Warning of a protectionist drift in attitudes and regulation of foreign direct investment by governments, a Council of Foreign Relations report offers guidelines for countries to satisfy political pressure to better regulate foreign investment while continuing to reap the economic benefits.
The report, Global FDI Policy: Correcting a Protectionist Drift, was written by David M. Marchick, global head of regulatory affairs for private-equity firm Carlyle Group and former partner at the law firm of Covington & Burling, and Matthew J. Slaughter, a professor at Dartmouths Tuck School of Business and former member of President Bushs Council of Economic Advisers.
The pair argues that foreign direct investment is a major economic plus both for the countries that receive the investments and the ones that make them. Investment liberalization has been the strongest driver of growth worldwide, they say. They say angst about foreign investment is spreading beyond the traditional worries about national security, in part because of the arrival of new players to the game — including emerging market countries and government-run sovereign wealth funds.

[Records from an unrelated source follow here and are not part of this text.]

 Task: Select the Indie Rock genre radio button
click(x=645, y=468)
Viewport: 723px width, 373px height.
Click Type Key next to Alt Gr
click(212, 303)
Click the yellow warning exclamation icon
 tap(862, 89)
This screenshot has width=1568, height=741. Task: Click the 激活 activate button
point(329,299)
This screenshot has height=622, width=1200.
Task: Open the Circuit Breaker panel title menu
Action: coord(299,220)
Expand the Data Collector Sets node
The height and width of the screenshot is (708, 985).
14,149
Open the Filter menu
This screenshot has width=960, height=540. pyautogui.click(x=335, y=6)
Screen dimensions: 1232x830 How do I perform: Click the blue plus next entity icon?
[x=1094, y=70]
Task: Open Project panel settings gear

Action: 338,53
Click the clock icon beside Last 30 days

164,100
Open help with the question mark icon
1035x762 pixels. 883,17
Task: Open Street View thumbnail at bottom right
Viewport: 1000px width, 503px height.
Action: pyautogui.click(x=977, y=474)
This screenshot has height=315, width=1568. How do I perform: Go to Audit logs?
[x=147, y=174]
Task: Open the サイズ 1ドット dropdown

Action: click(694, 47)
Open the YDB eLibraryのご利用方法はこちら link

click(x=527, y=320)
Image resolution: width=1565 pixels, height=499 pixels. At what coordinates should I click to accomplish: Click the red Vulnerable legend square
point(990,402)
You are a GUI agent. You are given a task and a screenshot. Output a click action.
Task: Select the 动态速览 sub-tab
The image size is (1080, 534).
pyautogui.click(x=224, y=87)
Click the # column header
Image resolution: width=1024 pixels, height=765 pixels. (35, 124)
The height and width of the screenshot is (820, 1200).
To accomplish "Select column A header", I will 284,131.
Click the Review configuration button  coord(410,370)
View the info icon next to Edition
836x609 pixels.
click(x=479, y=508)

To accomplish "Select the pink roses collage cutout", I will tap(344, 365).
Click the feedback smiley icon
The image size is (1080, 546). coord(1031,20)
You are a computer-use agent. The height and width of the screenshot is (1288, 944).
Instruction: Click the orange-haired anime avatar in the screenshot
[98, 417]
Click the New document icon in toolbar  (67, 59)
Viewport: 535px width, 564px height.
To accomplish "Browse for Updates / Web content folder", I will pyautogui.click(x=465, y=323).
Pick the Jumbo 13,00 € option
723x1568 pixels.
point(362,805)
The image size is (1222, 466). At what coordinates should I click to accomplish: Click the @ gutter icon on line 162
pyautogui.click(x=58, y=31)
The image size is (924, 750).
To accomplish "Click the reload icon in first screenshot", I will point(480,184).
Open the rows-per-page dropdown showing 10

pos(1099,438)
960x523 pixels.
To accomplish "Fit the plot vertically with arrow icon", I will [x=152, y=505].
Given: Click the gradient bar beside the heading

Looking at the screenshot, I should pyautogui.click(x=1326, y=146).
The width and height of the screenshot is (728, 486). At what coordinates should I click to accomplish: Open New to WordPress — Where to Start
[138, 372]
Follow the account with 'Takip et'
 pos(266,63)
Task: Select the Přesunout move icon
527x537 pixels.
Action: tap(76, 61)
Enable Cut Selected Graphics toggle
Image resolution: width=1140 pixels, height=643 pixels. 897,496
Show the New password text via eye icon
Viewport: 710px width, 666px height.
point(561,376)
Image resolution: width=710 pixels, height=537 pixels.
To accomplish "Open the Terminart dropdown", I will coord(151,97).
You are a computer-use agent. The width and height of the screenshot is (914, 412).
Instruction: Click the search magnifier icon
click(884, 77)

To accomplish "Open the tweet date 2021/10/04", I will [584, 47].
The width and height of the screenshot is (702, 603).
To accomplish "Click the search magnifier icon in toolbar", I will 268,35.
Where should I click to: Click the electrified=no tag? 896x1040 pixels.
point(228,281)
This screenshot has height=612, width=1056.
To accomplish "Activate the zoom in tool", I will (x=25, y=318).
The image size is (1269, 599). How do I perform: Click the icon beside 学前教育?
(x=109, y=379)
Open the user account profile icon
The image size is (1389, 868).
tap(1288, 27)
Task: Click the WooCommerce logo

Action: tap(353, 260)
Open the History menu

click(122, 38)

Marchick and Slaughter offer four principles to guide government review of foreign investment:
(1) The investment review law should be narrowly tailored and focused on national security, not economic, factors to avoid the appearance and reality of protectionism.
(2) Investment review should be predictable and conduced within a definite timeframe to reduce uncertainty.
(3) Investment review should be confidential.
(4) Countries should avoid designating sectors for particularly scrutiny or, where thats not politically possible, should make the definition of those sectors as narrow as possible.